- Your objective:
Carry on the Liberty Lines Transit history from its last sentence, following the text's existing voice and focus.

- Page excerpt:
*** Begin section ***
Liberty Lines Transit is the owner of local bus routes in Westchester County, New York, and operates these and other local bus routes under contract as part of the Bee-Line Bus System. It had been affiliated with Liberty Lines Express, the owner of express bus routes in New York City, which operated those express bus routes under contract to the New York City Department of Transportation. The company's headquarters are located in Yonkers, New York. It currently operates around 320 vehicles, all owned by Westchester County.

==Liberty Lines Transit, Inc.==
The origins of Liberty Lines Transit, Inc., go back to the Bernacchia Brothers bus company. In 1953 Liberty Coaches, Inc., was formed, and the brothers transferred their operating rights to the new company. In 1969, Bus Associates, Inc., was formed and served as a holding company for Liberty Coaches, Inc., and other bus companies that would be acquired. Subsequently added as subsidiaries of Bus Associates, Inc., were companies such as West Fordham Transportation Corp. and Westchester Street Transportation Company, Inc. in 1969, Yonkers Transit Corp. in 1972, Riverdale Transit Corp. in 1975, and Club Transportation Corp. in 1981. In 1982, the subsidiaries operating local bus routes in Westchester County were merged into Liberty Lines Transit, Inc. Since then, the routes of Hartsdale Bus Company, Inc., were acquired in 1999.
*** End section ***
- Extracted entries:
*** Begin section ***
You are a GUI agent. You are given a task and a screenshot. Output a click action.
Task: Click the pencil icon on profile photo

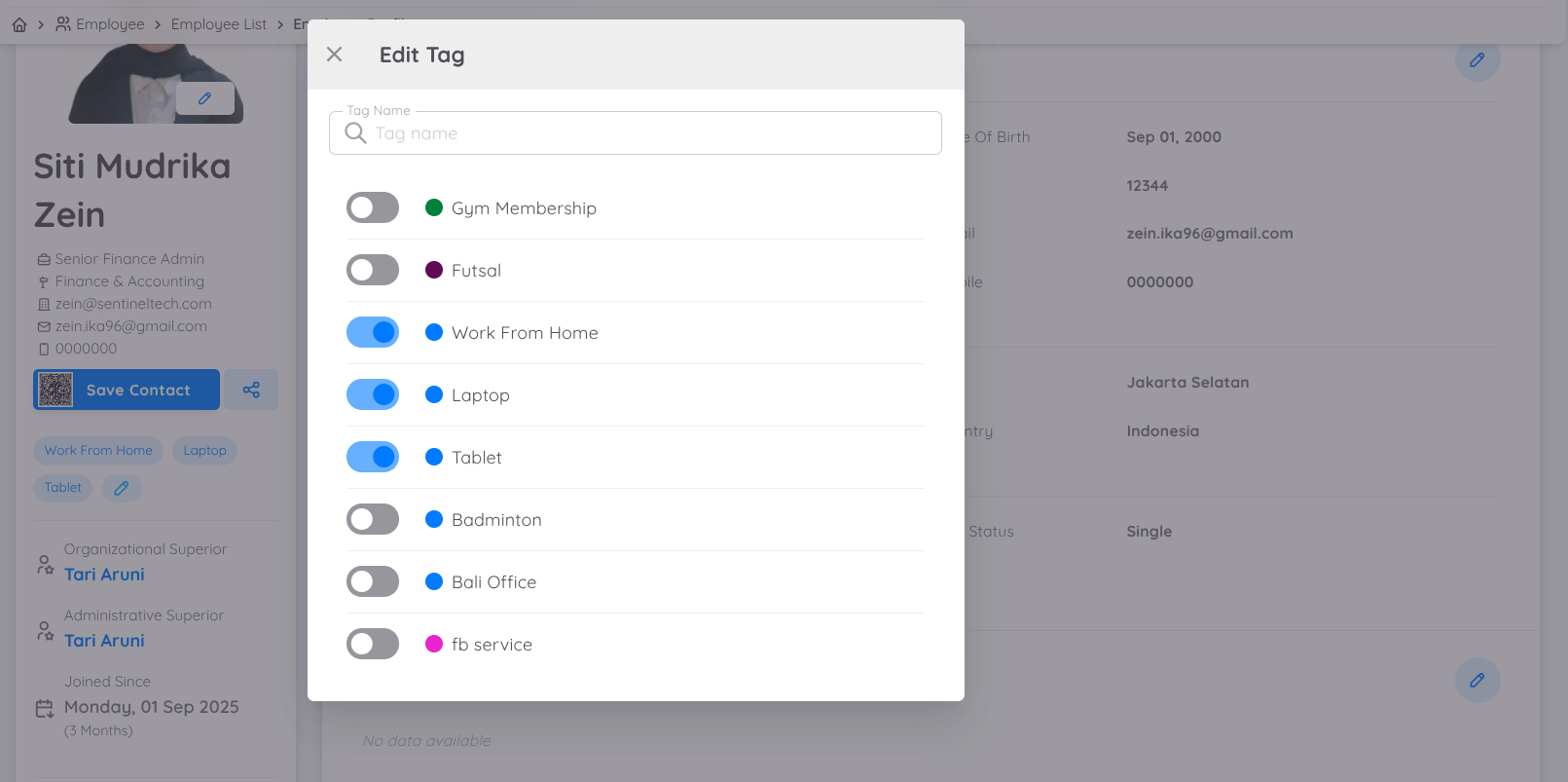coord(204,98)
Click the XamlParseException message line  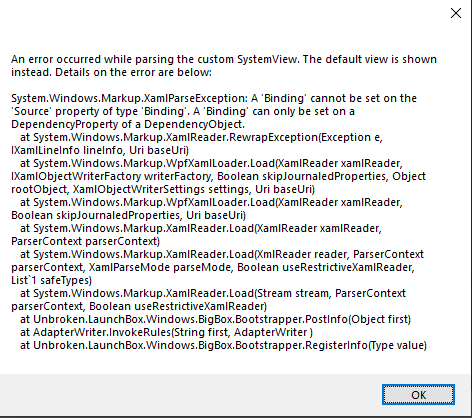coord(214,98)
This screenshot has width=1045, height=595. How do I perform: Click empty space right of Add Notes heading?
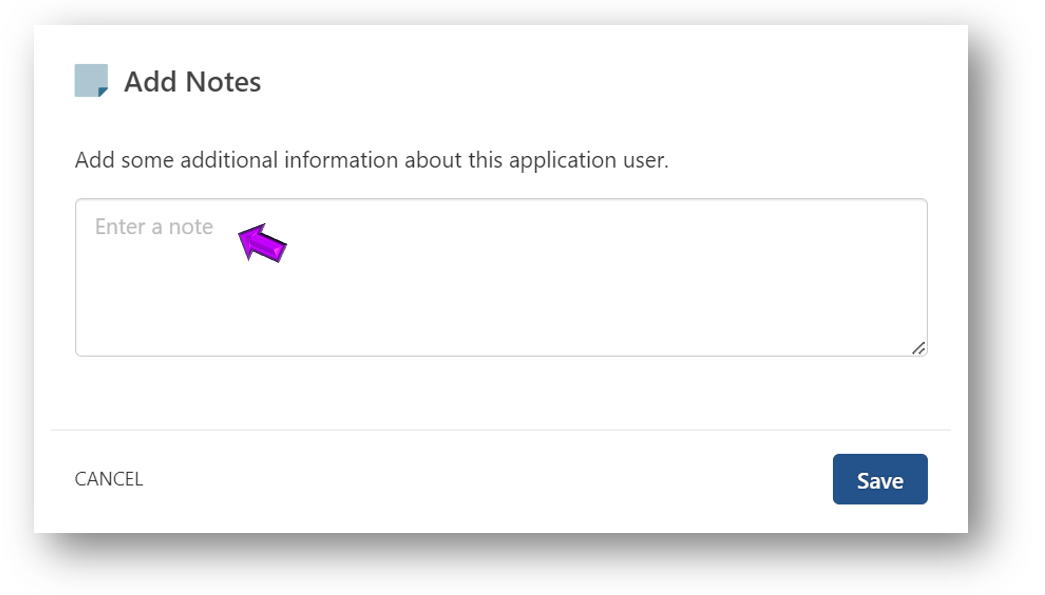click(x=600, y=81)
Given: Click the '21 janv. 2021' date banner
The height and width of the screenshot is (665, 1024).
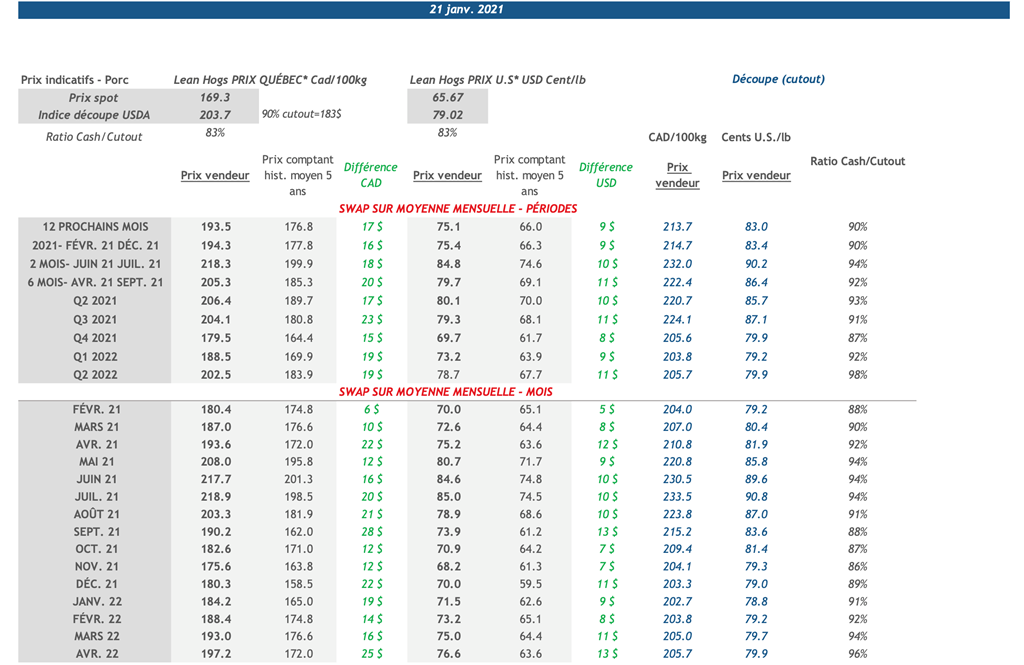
*** End section ***
- Written response:
==Liberty Lines Express, Inc.==
Liberty Lines Express Inc., from 1984 to 2005, operated express bus service from the Bronx and Yonkers to Manhattan. Most of the express routes had been initiated by Riverdale Transit Corp., which began service on August 19, 1968. One express route had been initiated by Pelham Parkway Bus Service, Inc., a subsidiary of Bus Associates, Inc., in April 1971. In November 1975 Bus Associates, Inc., acquired Riverdale Transit Corp. In 1984, the two express bus company subsidiaries were merged into Liberty Lines Express, Inc., and continued operating through January 2, 2005. Liberty Lines Express, Inc., sold its operating rights to the City of New York, which through a memorandum of understanding with the Metropolitan Transportation Authority agreed to have the express routes operated by MTA Bus Company. This service is now run by MTA Bus, effective January 3, 2005, and operating out of its Yonkers Bus Depot.

Those routes were:
- BxM1 East Midtown Manhattan - Riverdale (formerly Riverdale Transit Inc.)
- BxM2 West Midtown Manhattan - Riverdale (formerly Riverdale Transit Inc.)
- BxM3 Midtown Manhattan - Getty Square, Yonkers in Westchester, via Broadway in the Bronx, and Sedgwick Av. (formerly Riverdale Transit Inc.)
- BxM4A Midtown Manhattan - Bedford Park (discontinued under MTA Bus in 2010) (formerly Riverdale Transit Inc.)
- BxM4B Midtown Manhattan - Woodlawn, via Grand Concourse and Katonah Av. (now BxM4) (formerly Riverdale Transit Inc.)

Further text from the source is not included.